§ TASK INSTRUCTIONS: When you copy the material, keep each line exactly as it appears.

§ INFORMATION SUPPLIED:
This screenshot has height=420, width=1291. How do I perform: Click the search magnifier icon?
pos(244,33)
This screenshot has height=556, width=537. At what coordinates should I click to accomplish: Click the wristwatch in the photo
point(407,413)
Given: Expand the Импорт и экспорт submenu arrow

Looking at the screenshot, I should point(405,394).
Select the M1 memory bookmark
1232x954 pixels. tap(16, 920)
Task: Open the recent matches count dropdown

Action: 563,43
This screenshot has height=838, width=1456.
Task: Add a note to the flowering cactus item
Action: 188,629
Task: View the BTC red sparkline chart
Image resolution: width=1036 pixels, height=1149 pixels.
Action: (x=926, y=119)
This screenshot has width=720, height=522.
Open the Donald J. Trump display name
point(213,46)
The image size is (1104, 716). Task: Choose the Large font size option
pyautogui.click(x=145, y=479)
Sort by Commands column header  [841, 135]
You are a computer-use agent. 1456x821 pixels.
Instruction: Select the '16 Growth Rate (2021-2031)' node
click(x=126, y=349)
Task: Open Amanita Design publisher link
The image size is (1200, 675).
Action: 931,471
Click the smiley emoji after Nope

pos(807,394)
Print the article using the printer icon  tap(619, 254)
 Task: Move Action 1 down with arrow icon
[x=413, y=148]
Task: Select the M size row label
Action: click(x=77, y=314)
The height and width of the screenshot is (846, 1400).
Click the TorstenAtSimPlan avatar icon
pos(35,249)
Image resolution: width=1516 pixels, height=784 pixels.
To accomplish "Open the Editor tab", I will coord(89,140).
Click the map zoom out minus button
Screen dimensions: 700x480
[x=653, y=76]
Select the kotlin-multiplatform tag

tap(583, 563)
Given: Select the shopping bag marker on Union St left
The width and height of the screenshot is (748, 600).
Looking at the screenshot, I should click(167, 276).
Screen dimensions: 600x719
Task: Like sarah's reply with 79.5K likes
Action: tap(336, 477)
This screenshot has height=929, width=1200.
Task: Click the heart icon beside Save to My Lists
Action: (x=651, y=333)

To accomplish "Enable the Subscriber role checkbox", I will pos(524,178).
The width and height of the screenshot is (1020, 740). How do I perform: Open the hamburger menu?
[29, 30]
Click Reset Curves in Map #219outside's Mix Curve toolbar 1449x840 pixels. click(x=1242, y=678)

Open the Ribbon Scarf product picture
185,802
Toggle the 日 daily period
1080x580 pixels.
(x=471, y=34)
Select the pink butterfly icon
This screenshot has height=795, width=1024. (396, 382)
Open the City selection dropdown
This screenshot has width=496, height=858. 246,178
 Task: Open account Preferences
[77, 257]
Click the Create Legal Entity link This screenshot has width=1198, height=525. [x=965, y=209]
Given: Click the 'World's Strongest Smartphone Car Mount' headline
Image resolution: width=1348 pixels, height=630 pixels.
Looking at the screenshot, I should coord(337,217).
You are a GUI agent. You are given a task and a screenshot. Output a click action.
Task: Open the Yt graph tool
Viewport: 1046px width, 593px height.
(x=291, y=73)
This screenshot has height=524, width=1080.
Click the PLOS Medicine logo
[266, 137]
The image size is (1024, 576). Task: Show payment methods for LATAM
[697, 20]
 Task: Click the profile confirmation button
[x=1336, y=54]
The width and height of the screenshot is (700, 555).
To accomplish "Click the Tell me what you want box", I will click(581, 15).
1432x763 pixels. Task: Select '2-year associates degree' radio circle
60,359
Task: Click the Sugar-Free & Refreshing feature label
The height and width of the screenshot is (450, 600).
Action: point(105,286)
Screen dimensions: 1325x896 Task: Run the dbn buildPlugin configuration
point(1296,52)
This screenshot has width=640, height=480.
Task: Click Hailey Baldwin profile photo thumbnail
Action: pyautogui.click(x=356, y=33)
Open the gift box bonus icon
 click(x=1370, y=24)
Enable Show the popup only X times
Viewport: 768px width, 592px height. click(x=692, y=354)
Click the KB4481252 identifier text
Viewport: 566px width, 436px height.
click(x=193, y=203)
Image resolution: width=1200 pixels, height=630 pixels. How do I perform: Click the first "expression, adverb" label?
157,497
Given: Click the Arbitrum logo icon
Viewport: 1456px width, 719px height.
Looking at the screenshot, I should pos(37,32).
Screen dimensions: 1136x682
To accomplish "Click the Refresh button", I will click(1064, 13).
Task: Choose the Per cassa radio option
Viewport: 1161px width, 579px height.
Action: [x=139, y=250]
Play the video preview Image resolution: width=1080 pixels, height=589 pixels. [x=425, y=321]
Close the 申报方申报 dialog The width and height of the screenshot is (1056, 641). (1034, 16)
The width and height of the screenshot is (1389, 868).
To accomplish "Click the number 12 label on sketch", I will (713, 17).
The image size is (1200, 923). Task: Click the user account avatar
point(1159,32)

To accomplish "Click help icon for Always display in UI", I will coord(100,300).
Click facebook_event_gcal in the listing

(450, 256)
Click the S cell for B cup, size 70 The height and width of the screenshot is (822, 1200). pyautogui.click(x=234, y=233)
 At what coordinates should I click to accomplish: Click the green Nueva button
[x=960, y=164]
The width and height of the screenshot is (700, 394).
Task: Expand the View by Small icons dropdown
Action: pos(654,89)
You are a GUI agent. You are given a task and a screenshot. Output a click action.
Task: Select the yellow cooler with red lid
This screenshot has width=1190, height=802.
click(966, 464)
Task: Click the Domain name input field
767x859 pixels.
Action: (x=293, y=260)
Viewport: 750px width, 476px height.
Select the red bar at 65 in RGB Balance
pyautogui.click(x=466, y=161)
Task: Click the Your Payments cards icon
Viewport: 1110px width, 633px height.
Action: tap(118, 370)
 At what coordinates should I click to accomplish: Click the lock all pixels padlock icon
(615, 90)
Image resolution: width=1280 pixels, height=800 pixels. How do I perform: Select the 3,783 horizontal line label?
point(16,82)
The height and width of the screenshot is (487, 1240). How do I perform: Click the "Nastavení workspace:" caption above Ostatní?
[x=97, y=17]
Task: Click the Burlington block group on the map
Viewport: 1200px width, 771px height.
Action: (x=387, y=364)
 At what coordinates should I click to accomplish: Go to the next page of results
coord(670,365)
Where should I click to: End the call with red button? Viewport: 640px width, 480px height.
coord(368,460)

§ RESPONSE TO THIS EXERCISE:
This screenshot has height=420, width=1291. How do I perform: Click the search magnifier icon?
pos(244,33)
This screenshot has height=556, width=537. At what coordinates should I click to accomplish: Click the wristwatch in the photo
point(407,413)
Given: Expand the Импорт и экспорт submenu arrow

Looking at the screenshot, I should point(405,394).
Select the M1 memory bookmark
1232x954 pixels. tap(16, 920)
Task: Open the recent matches count dropdown

Action: 563,43
This screenshot has height=838, width=1456.
Task: Add a note to the flowering cactus item
Action: 188,629
Task: View the BTC red sparkline chart
Image resolution: width=1036 pixels, height=1149 pixels.
Action: (x=926, y=119)
This screenshot has width=720, height=522.
Open the Donald J. Trump display name
point(213,46)
The image size is (1104, 716). Task: Choose the Large font size option
pyautogui.click(x=145, y=479)
Sort by Commands column header  [841, 135]
You are a computer-use agent. 1456x821 pixels.
Instruction: Select the '16 Growth Rate (2021-2031)' node
click(x=126, y=349)
Task: Open Amanita Design publisher link
The image size is (1200, 675).
Action: 931,471
Click the smiley emoji after Nope

pos(807,394)
Print the article using the printer icon  tap(619, 254)
 Task: Move Action 1 down with arrow icon
[x=413, y=148]
Task: Select the M size row label
Action: click(x=77, y=314)
The height and width of the screenshot is (846, 1400).
Click the TorstenAtSimPlan avatar icon
pos(35,249)
Image resolution: width=1516 pixels, height=784 pixels.
To accomplish "Open the Editor tab", I will coord(89,140).
Click the map zoom out minus button
Screen dimensions: 700x480
[x=653, y=76]
Select the kotlin-multiplatform tag

tap(583, 563)
Given: Select the shopping bag marker on Union St left
The width and height of the screenshot is (748, 600).
Looking at the screenshot, I should click(167, 276).
Screen dimensions: 600x719
Task: Like sarah's reply with 79.5K likes
Action: tap(336, 477)
This screenshot has height=929, width=1200.
Task: Click the heart icon beside Save to My Lists
Action: (x=651, y=333)

To accomplish "Enable the Subscriber role checkbox", I will pos(524,178).
The width and height of the screenshot is (1020, 740). How do I perform: Open the hamburger menu?
[29, 30]
Click Reset Curves in Map #219outside's Mix Curve toolbar 1449x840 pixels. click(x=1242, y=678)

Open the Ribbon Scarf product picture
185,802
Toggle the 日 daily period
1080x580 pixels.
(x=471, y=34)
Select the pink butterfly icon
This screenshot has height=795, width=1024. (396, 382)
Open the City selection dropdown
This screenshot has width=496, height=858. 246,178
 Task: Open account Preferences
[77, 257]
Click the Create Legal Entity link This screenshot has width=1198, height=525. [x=965, y=209]
Given: Click the 'World's Strongest Smartphone Car Mount' headline
Image resolution: width=1348 pixels, height=630 pixels.
Looking at the screenshot, I should coord(337,217).
You are a GUI agent. You are given a task and a screenshot. Output a click action.
Task: Open the Yt graph tool
Viewport: 1046px width, 593px height.
(x=291, y=73)
This screenshot has height=524, width=1080.
Click the PLOS Medicine logo
[266, 137]
The image size is (1024, 576). Task: Show payment methods for LATAM
[697, 20]
 Task: Click the profile confirmation button
[x=1336, y=54]
The width and height of the screenshot is (700, 555).
To accomplish "Click the Tell me what you want box", I will click(581, 15).
1432x763 pixels. Task: Select '2-year associates degree' radio circle
60,359
Task: Click the Sugar-Free & Refreshing feature label
The height and width of the screenshot is (450, 600).
Action: point(105,286)
Screen dimensions: 1325x896 Task: Run the dbn buildPlugin configuration
point(1296,52)
This screenshot has width=640, height=480.
Task: Click Hailey Baldwin profile photo thumbnail
Action: pyautogui.click(x=356, y=33)
Open the gift box bonus icon
 click(x=1370, y=24)
Enable Show the popup only X times
Viewport: 768px width, 592px height. click(x=692, y=354)
Click the KB4481252 identifier text
Viewport: 566px width, 436px height.
click(x=193, y=203)
Image resolution: width=1200 pixels, height=630 pixels. How do I perform: Click the first "expression, adverb" label?
157,497
Given: Click the Arbitrum logo icon
Viewport: 1456px width, 719px height.
Looking at the screenshot, I should pos(37,32).
Screen dimensions: 1136x682
To accomplish "Click the Refresh button", I will click(1064, 13).
Task: Choose the Per cassa radio option
Viewport: 1161px width, 579px height.
Action: [x=139, y=250]
Play the video preview Image resolution: width=1080 pixels, height=589 pixels. [x=425, y=321]
Close the 申报方申报 dialog The width and height of the screenshot is (1056, 641). (1034, 16)
The width and height of the screenshot is (1389, 868).
To accomplish "Click the number 12 label on sketch", I will (713, 17).
The image size is (1200, 923). Task: Click the user account avatar
point(1159,32)

To accomplish "Click help icon for Always display in UI", I will coord(100,300).
Click facebook_event_gcal in the listing

(450, 256)
Click the S cell for B cup, size 70 The height and width of the screenshot is (822, 1200). pyautogui.click(x=234, y=233)
 At what coordinates should I click to accomplish: Click the green Nueva button
[x=960, y=164]
The width and height of the screenshot is (700, 394).
Task: Expand the View by Small icons dropdown
Action: pos(654,89)
You are a GUI agent. You are given a task and a screenshot. Output a click action.
Task: Select the yellow cooler with red lid
This screenshot has width=1190, height=802.
click(966, 464)
Task: Click the Domain name input field
767x859 pixels.
Action: (x=293, y=260)
Viewport: 750px width, 476px height.
Select the red bar at 65 in RGB Balance
pyautogui.click(x=466, y=161)
Task: Click the Your Payments cards icon
Viewport: 1110px width, 633px height.
Action: tap(118, 370)
 At what coordinates should I click to accomplish: Click the lock all pixels padlock icon
(615, 90)
Image resolution: width=1280 pixels, height=800 pixels. How do I perform: Select the 3,783 horizontal line label?
point(16,82)
The height and width of the screenshot is (487, 1240). How do I perform: Click the "Nastavení workspace:" caption above Ostatní?
[x=97, y=17]
Task: Click the Burlington block group on the map
Viewport: 1200px width, 771px height.
Action: (x=387, y=364)
 At what coordinates should I click to accomplish: Go to the next page of results
coord(670,365)
Where should I click to: End the call with red button? Viewport: 640px width, 480px height.
coord(368,460)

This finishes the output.